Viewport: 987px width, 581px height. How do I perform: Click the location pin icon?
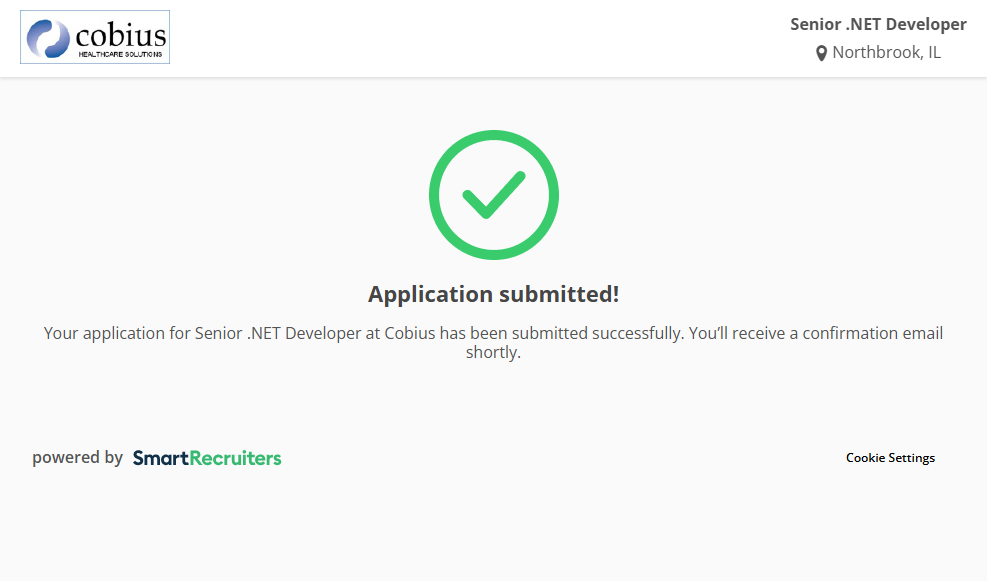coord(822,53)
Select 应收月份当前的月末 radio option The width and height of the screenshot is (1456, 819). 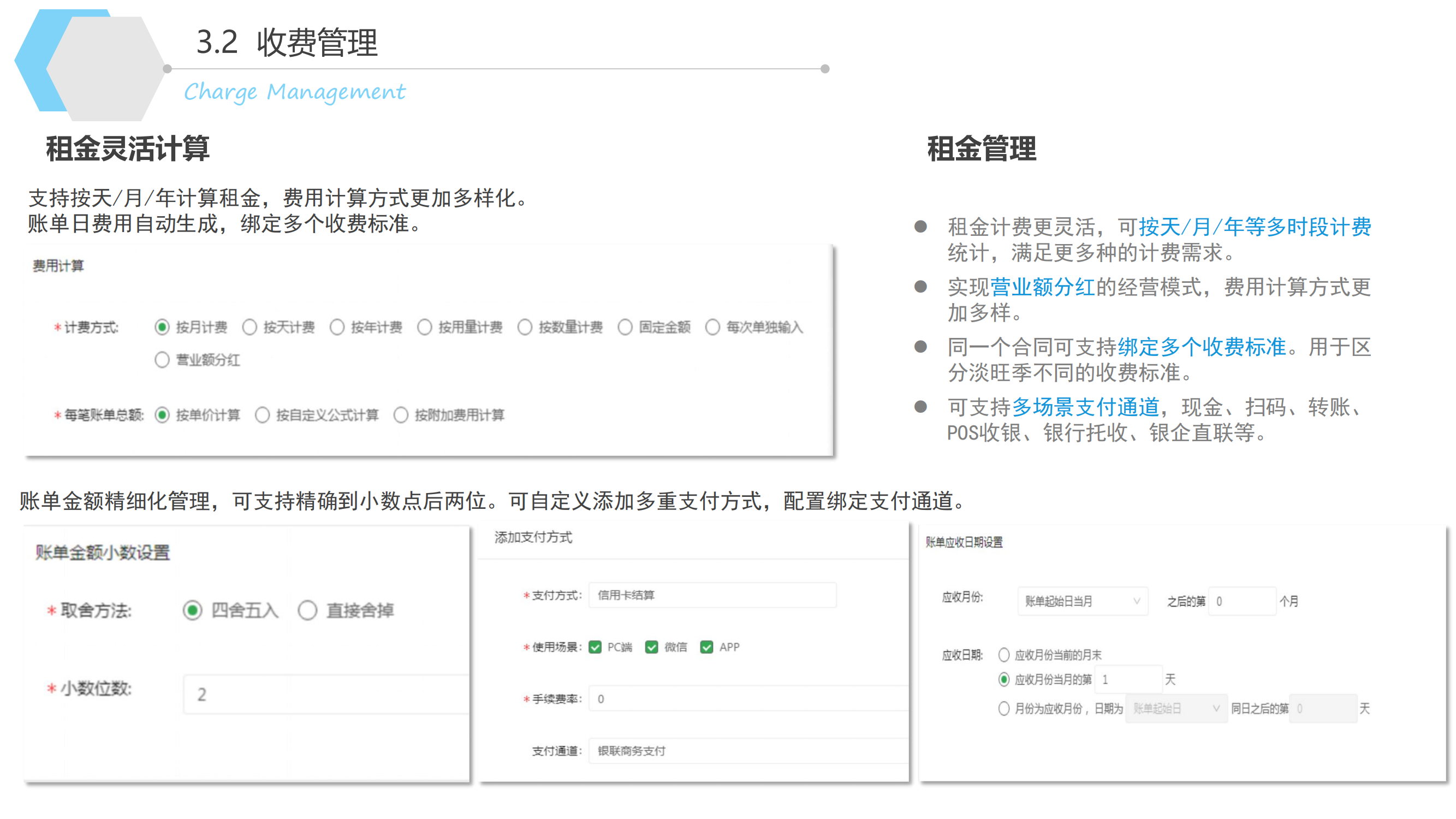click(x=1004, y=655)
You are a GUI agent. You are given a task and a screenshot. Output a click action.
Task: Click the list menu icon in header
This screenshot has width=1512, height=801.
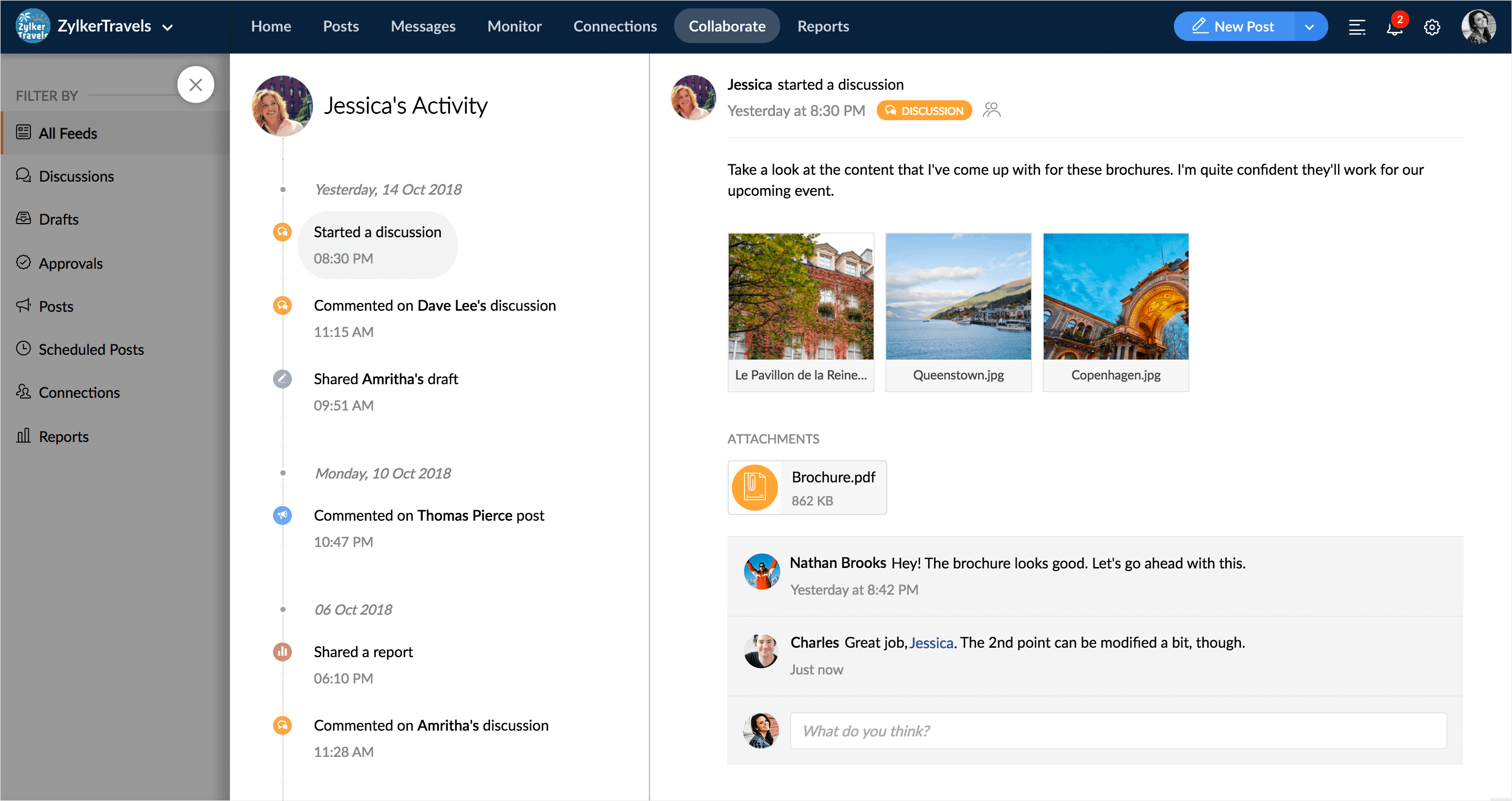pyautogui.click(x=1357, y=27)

---

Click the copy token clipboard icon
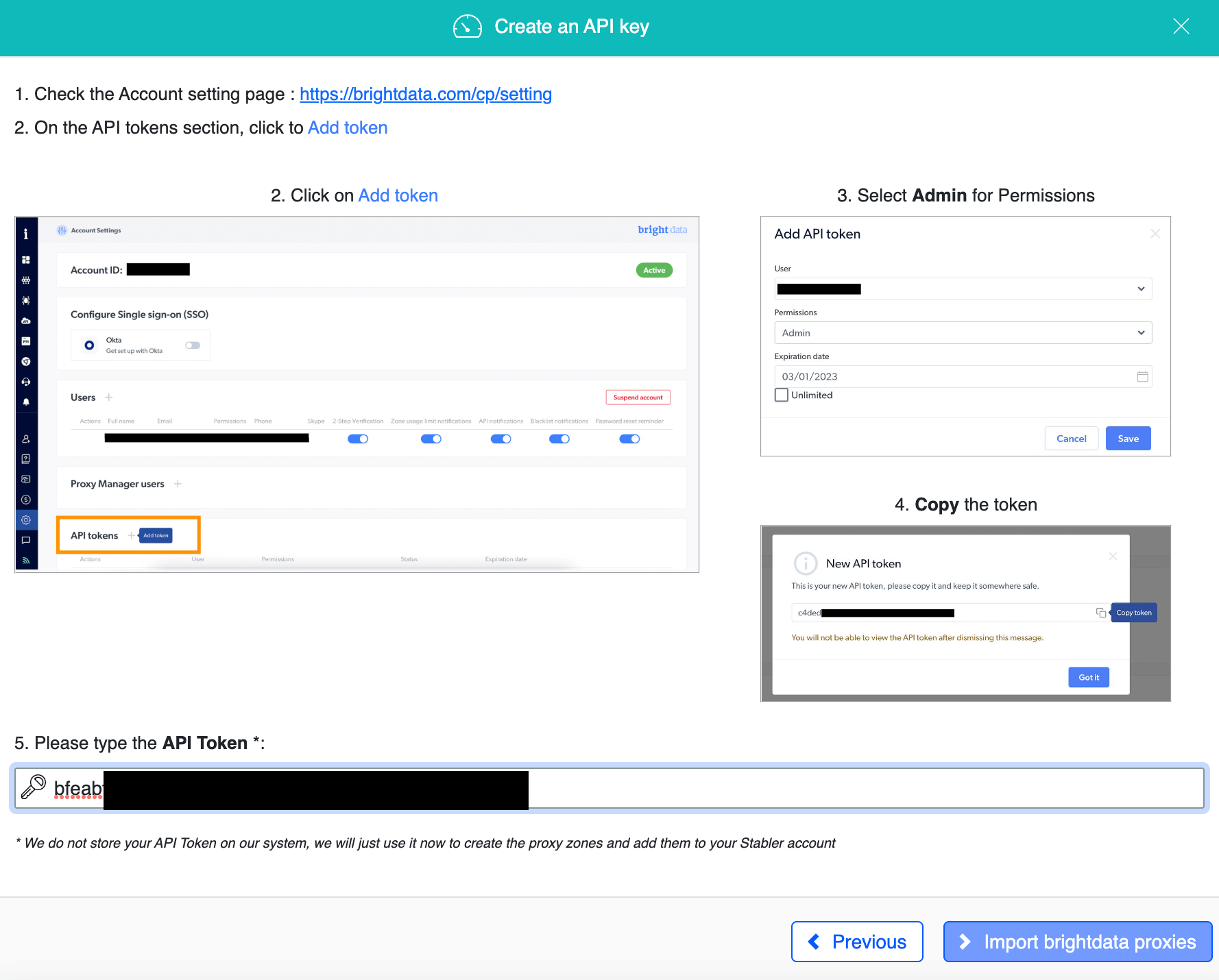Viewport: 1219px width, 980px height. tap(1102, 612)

...

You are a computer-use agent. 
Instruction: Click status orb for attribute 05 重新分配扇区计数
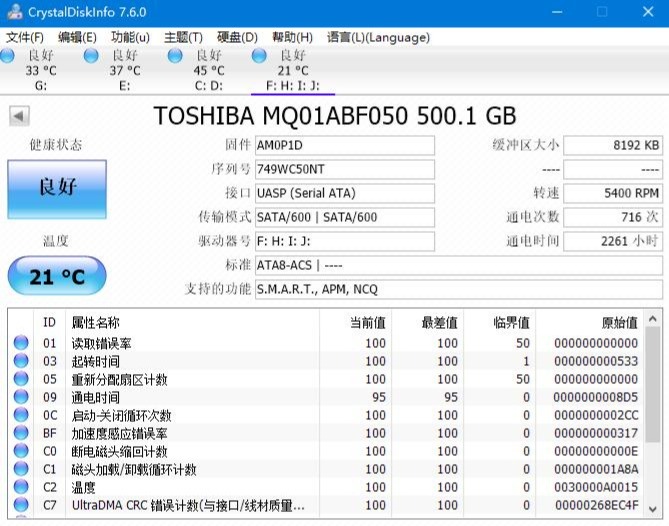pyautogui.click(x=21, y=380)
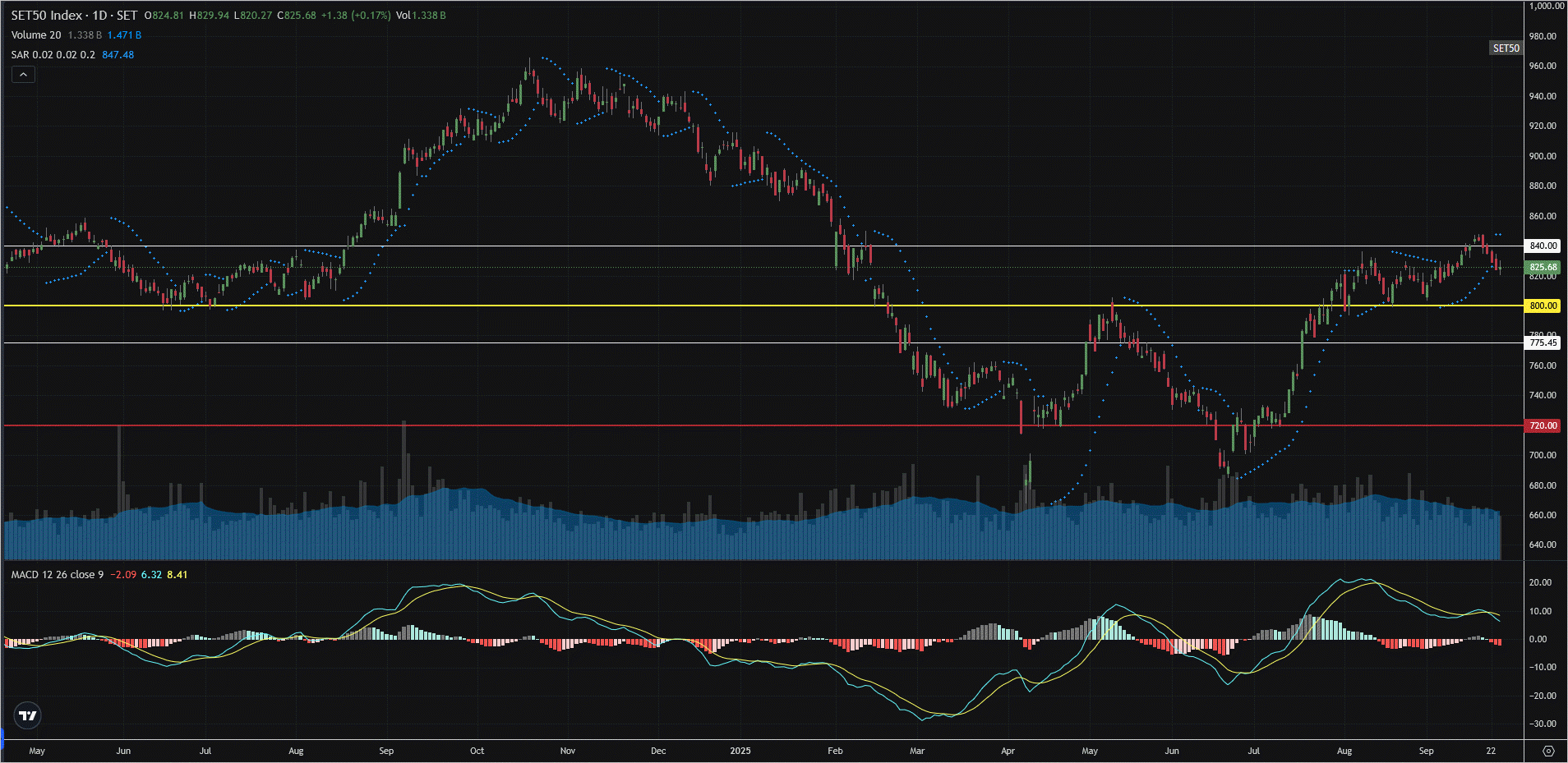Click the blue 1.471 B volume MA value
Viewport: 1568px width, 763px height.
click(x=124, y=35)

▶ **What you have to do**
Return, unchanged, the part of the items that opens with the line containing "You are a GUI" and closes with the line containing "pyautogui.click(x=1357, y=27)", and leave the pictures out of your answer.

▶ **Solved problem**
You are a GUI agent. You are given a task and a screenshot. Output a click action.
Task: Click the list menu icon in header
This screenshot has width=1512, height=801.
pyautogui.click(x=1357, y=27)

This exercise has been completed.